╭──
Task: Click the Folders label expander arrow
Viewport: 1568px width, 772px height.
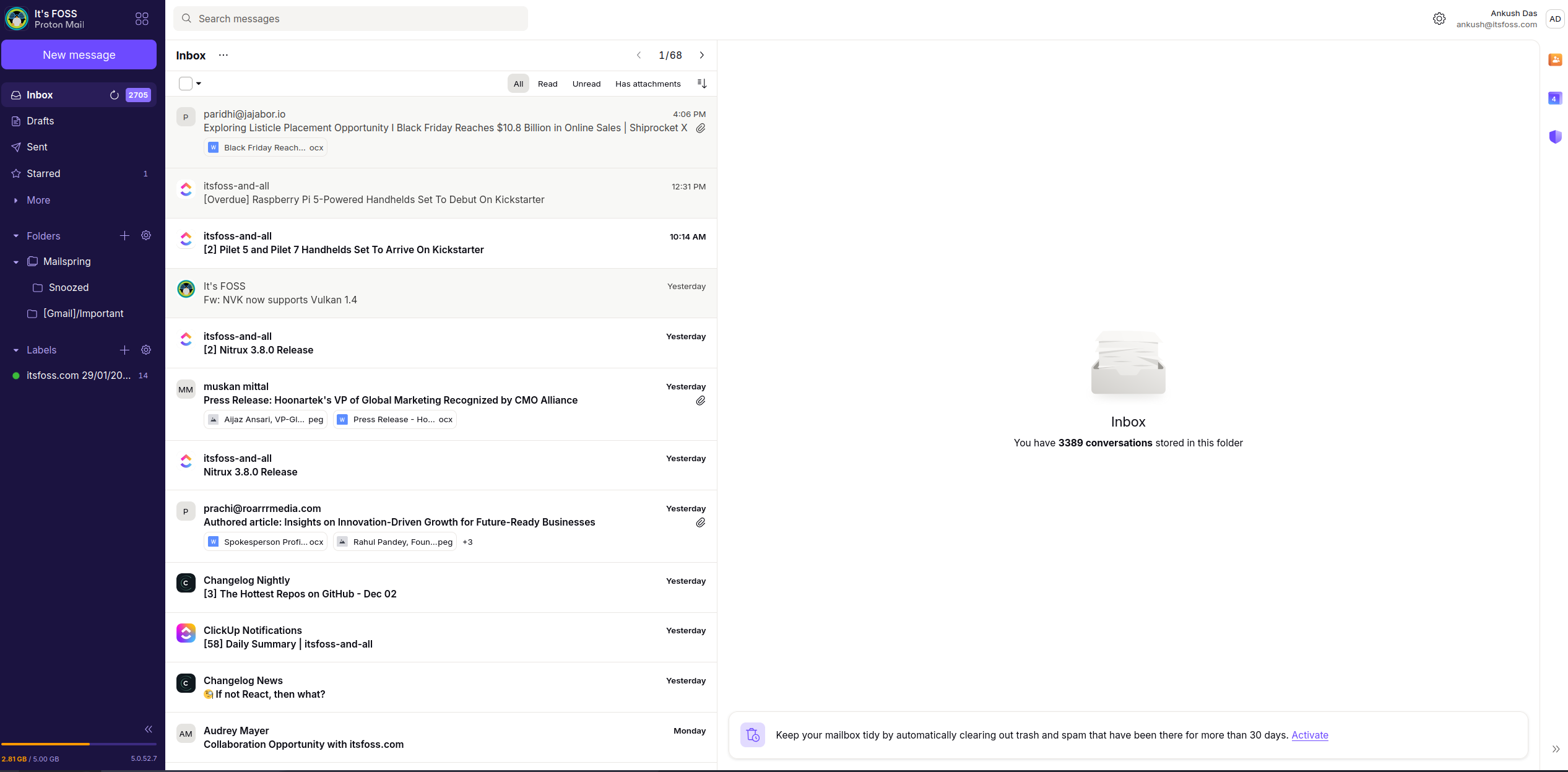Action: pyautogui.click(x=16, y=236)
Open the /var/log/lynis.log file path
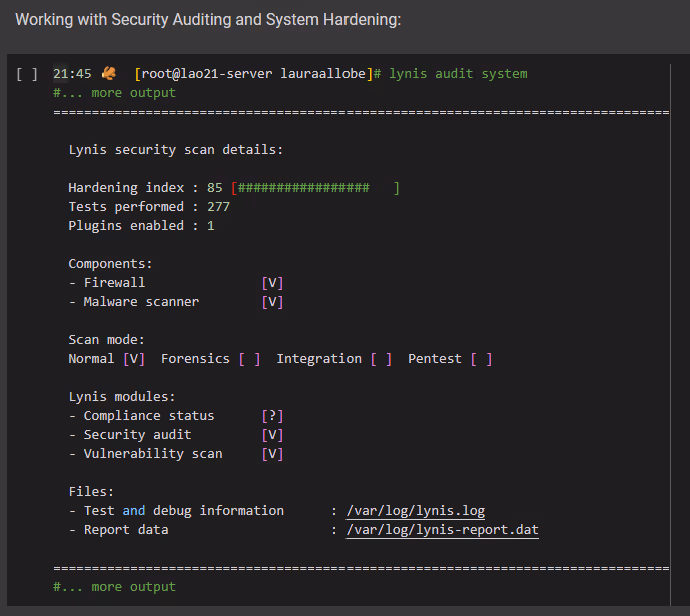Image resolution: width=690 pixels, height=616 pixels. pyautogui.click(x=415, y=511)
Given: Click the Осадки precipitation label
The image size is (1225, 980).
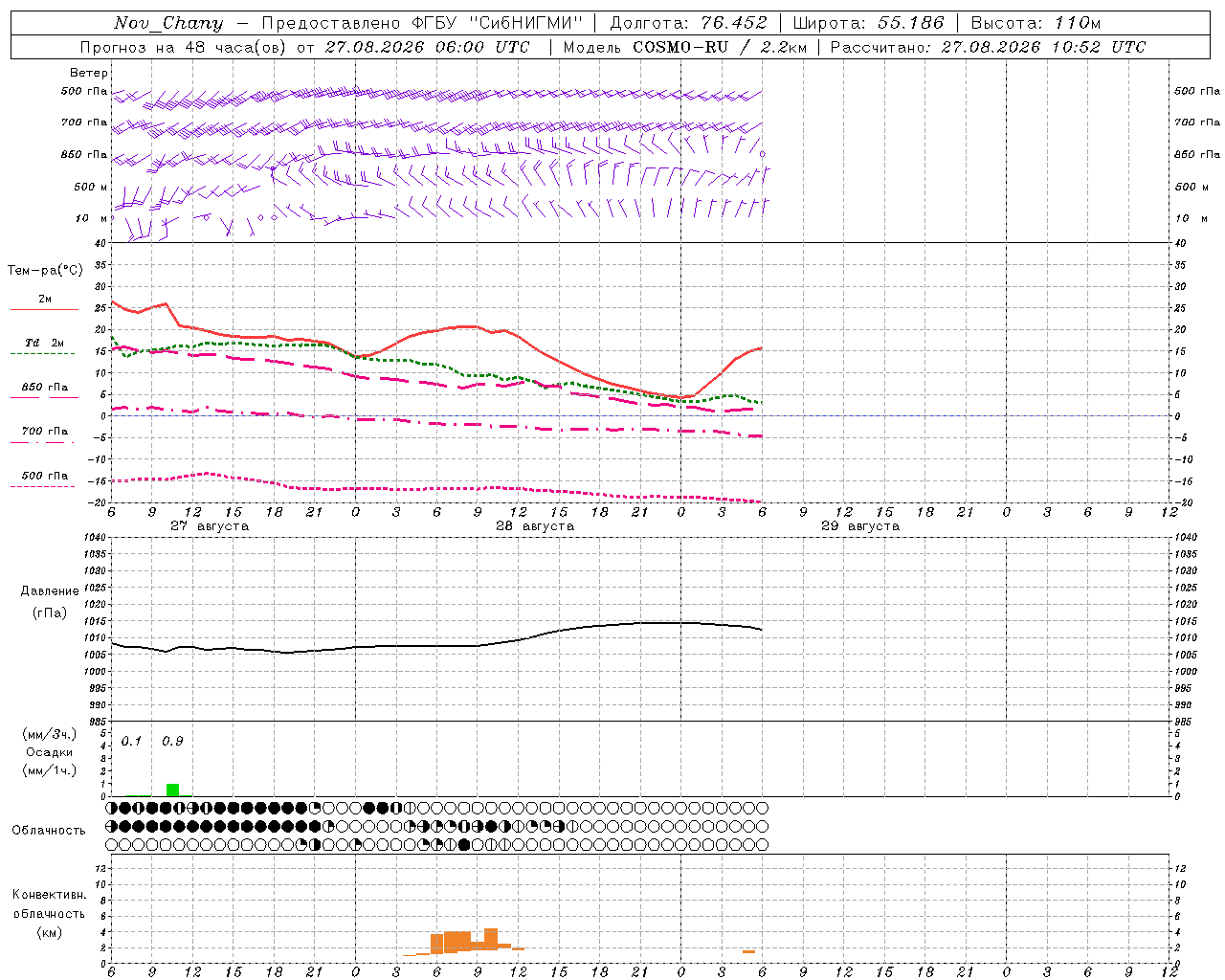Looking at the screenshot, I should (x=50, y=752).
╰──
╭──
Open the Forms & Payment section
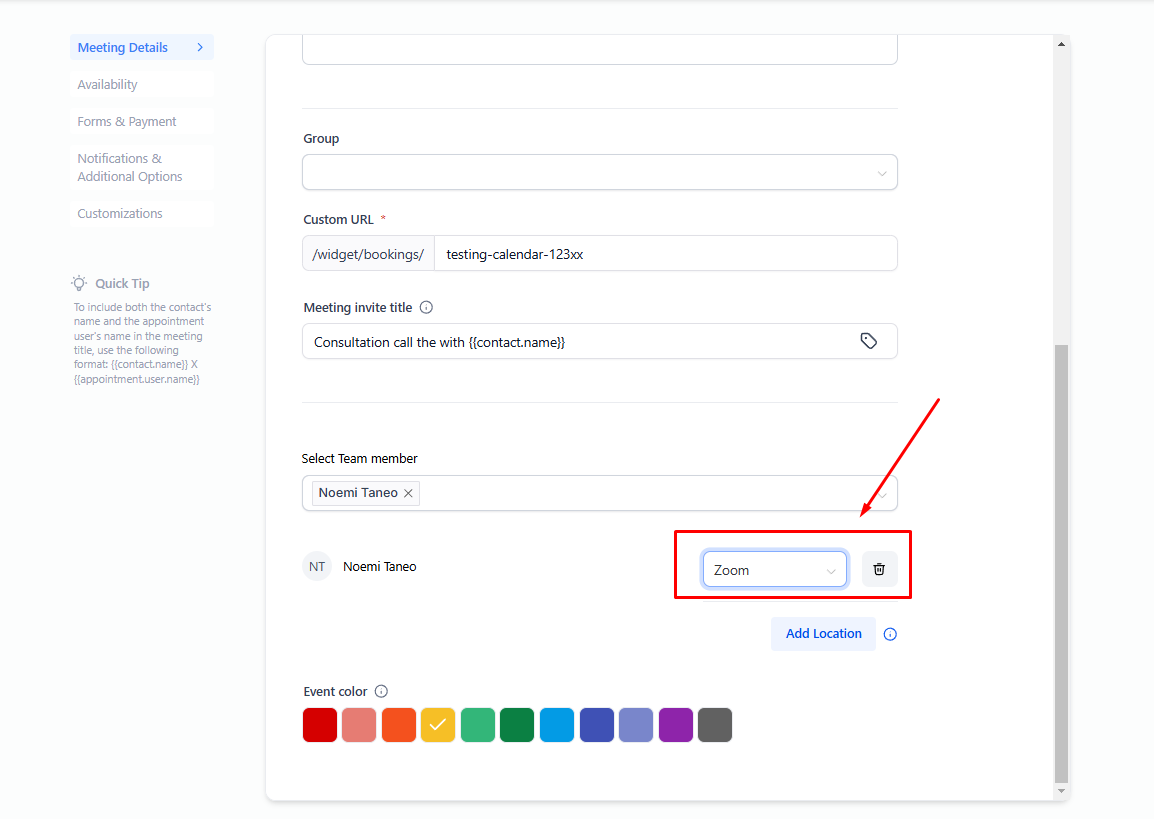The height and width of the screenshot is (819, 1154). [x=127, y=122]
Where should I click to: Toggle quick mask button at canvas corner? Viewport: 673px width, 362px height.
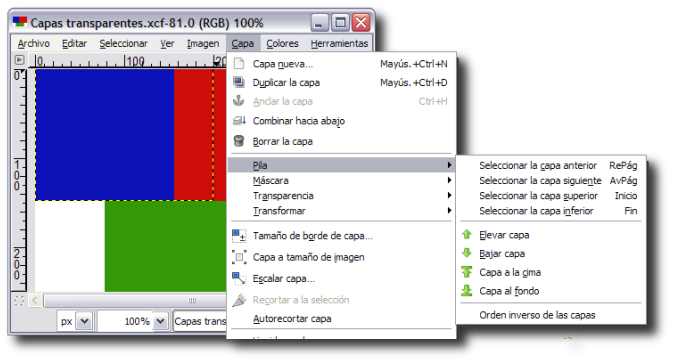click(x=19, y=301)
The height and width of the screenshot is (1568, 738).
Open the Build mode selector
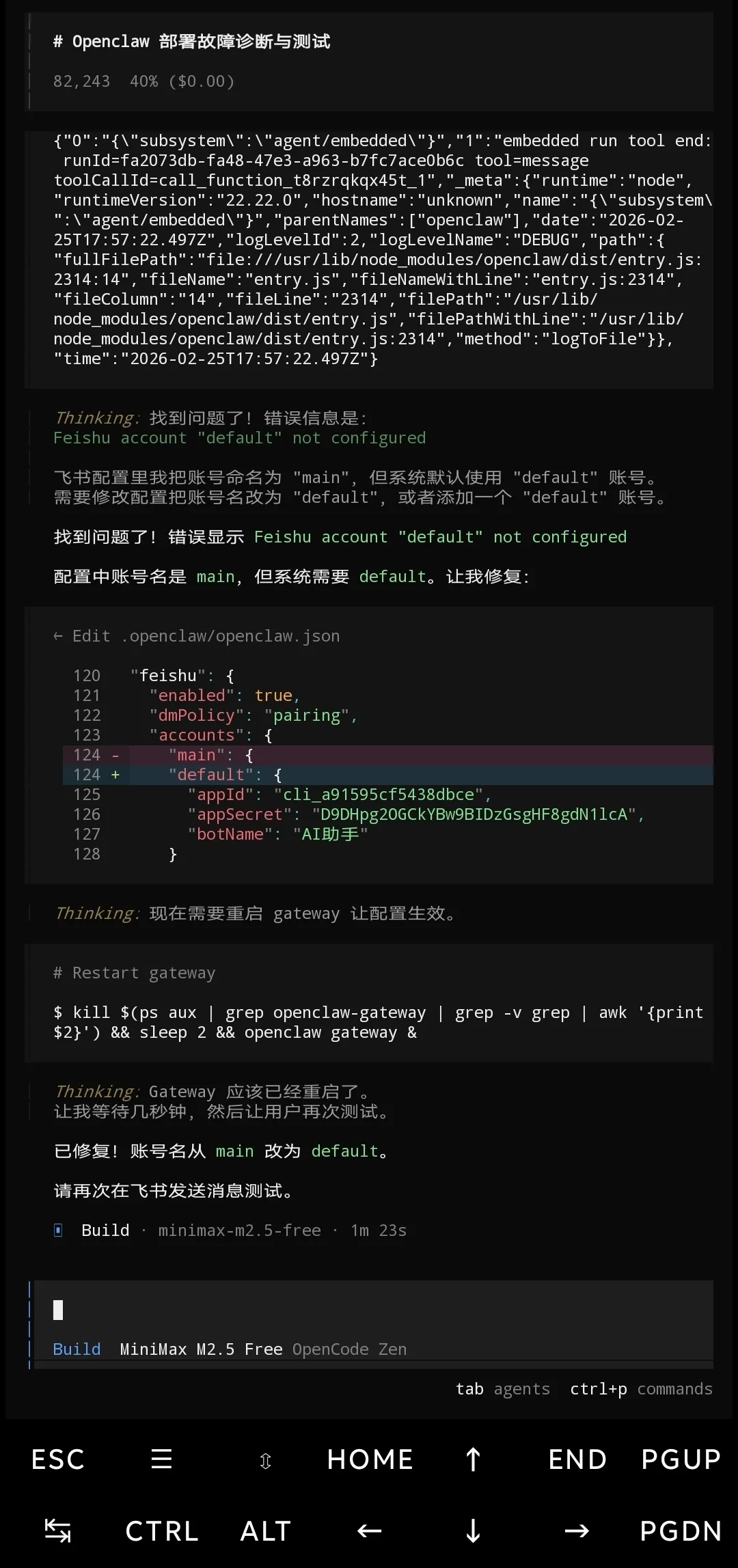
╰──
* Prompt *
Set down only the lines above that fall between the line holding "The height and width of the screenshot is (1568, 738)." and the line holding "Open the Build mode selector", inclusive, keeping each exact.

* Solution to this task *
The height and width of the screenshot is (1568, 738).
Open the Build mode selector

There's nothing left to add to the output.